Nitric oxide inhibits isoprenaline-induced positive inotropic effects in normal, but not in hypertrophied rat heart.

Evidence has accumulated that, in the rat heart, nitric oxide (NO) inhibits beta-adrenoceptor-mediated positive inotropic effects. The aim of this study was to investigate whether this effect of NO may be altered in cardiac hypertrophy. For this purpose we studied the effects of the NO-donor SNAP (S-nitroso-N-acetyl-D,L-penicillamine) on isoprenaline-induced positive inotropic effects in left ventricular strips from three models of cardiac hypertrophy: a) 12-16 weeks old male spontaneously hypertensive rats (SHR) vs. age-matched normotensive Wistar-Kyoto (WKY) rats, b) six weeks old male Wistar WKY-rats sub-totally nephrectomized (SNX) 7 weeks after SNX vs. sham-operated rats (SOP) and c) four weeks old male Wistar WKY-rats supra-renal aortic-banded (AOB, band diameter 1.0 mm) 8 weeks after AOB vs. SOP. In all three models of cardiac hypertrophy the heart weight/body weight ratio was significantly higher than in their respective controls. On isolated electrically driven ventricular strips isoprenaline (10(-10)-10(-5) M) caused concentration-dependent increases in force of contraction. Maximal increases (Emax) were similar in SHR vs. WKY-rats, but reduced in SNX- (2.9+/-0.29 vs. 5.1+/-0.34 mN, p<0.01) and AOB-rats (2.3+/-0.37 vs. 4.2+/-0.33 mN, p<0.01).
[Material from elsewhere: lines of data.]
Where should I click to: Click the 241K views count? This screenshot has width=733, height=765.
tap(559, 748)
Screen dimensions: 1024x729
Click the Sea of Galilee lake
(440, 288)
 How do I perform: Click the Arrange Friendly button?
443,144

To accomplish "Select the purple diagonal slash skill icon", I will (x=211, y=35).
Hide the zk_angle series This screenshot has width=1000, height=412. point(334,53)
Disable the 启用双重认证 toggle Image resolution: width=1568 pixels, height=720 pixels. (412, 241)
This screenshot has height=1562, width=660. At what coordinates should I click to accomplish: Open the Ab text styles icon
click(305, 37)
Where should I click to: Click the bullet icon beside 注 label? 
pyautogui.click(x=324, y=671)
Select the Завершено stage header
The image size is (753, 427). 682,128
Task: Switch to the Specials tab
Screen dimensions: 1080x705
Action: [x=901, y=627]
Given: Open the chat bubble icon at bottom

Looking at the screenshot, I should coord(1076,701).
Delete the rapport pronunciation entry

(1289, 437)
In control rats (WKY and the respective SOP) the NO-donor SNAP (10(-5) M) caused a significant rightward-shift of the concentration-response curve for isoprenalinel; this rightward-shift could be inhibited by methylene blue (10(-5) M). In ventricular strips of SHR, SNX- and AOB-rats, however, 10(-5) M SNAP failed to significantly affect isoprenaline-induced positive inotropic effect. We conclude that in cardiac hypertrophy effects of NO are attenuated. Such an impairement of the NO-system could contribute to the development and/or maintenance of cardiac hypertrophy.